The upper portion has some contrast, but not a whole lot of acutance. As one looks upward to see the clouds of the upper portion, what is visible is their gray undersides. There is not a great range of value in the clouds viewed from below. The blue of the sky tends to be darker, as you are looking through less atmosphere than one sees in the other two views. On the whole, the upper portion has little acutance and a range of values that hugs the darker side of the sky scale. The blue sky and the gray undersides of clouds are often just about the same value, which makes this area even more nondescript in comparison to what one sees looking lower.


The bottom portion of the sky, from the horizon upward to about twenty degrees, has still less acutance, and much less contrast. Viewing it, one is looking through the maximum quantity of atmosphere; you're seeing clouds, even if they're so distant that you can't make out their shape. The color of clouds and of sky are very close to each other. It's a mush, although some very subtle and beautiful rosy hues can often be found just above the horizon.

But it's in between these two zones, somewhere in between twenty and sixty degrees above the horizon, where the real excitement is.


This middle portion gets the acutance, all of it, which translates into clearly visible cloud shapes and the highest contrast. At these middle levels, you're likely to see one or two clouds catching the full blast of the sun, producing a stark contrast with the cloud's undersides. It is best to remember that even within this middle area, acutance is not equally rationed. One cloud is likely to be the most prominent. Like the queen bee rules the hive, that one cloud rules the sky. Identify it, get its shape and edge right, and let everything else go.

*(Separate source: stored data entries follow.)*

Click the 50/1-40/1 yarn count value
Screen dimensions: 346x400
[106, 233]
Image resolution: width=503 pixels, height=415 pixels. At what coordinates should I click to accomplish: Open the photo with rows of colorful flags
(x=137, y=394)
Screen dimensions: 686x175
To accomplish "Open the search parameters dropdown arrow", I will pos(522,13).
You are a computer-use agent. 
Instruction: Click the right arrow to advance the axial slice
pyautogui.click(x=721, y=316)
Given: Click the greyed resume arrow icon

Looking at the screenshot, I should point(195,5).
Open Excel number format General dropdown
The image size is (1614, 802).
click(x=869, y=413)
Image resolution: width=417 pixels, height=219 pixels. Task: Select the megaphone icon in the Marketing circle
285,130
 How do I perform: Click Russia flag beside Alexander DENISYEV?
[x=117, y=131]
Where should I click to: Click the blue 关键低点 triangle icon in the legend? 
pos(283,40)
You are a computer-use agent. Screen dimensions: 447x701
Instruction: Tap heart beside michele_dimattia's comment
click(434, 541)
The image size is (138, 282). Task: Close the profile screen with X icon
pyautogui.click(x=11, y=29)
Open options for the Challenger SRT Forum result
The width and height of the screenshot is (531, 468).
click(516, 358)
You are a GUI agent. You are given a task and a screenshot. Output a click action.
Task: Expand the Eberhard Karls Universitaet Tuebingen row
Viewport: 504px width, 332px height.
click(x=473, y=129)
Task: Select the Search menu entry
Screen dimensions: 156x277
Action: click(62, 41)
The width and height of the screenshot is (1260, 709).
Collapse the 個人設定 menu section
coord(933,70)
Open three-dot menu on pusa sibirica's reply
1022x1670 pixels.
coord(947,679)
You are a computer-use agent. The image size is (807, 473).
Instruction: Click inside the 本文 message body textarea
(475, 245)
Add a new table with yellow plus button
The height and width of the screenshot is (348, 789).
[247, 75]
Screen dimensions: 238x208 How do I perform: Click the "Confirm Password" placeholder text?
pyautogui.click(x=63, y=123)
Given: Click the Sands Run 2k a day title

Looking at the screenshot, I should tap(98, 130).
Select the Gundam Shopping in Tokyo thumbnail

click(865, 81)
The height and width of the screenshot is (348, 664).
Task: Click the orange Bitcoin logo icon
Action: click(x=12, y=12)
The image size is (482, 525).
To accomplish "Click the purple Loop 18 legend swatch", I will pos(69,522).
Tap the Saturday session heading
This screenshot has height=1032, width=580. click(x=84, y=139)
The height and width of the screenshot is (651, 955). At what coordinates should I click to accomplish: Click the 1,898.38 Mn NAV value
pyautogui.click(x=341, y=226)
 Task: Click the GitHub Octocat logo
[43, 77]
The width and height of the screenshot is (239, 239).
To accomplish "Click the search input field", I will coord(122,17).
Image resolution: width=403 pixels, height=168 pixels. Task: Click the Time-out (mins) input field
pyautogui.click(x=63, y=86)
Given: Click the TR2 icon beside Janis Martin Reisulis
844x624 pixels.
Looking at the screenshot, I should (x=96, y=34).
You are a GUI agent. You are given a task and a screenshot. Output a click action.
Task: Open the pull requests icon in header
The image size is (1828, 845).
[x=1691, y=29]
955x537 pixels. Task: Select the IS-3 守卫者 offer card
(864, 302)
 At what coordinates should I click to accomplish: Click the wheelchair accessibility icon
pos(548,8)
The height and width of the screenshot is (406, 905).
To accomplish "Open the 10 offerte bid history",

Another view of the same sky, with my easel perched on the hill. That hill covers the lower portion, but you can see the unevenly rationed out acutance. If there are just a couple of clearly defined clouds, lying perhaps 30º above the horizon, this is the characteristic display of acutance in the sky.


Here's a sketch I attempted of the scene and its sky. I should paint a few hundred of these this year, just to get chummier with the sky and its proclivities. But what acutance the painted sky offers is all concentrated in its middle levels. As I said, formulas aren't how pictures are made, but some things just happen all the time, and one ought to take note of them.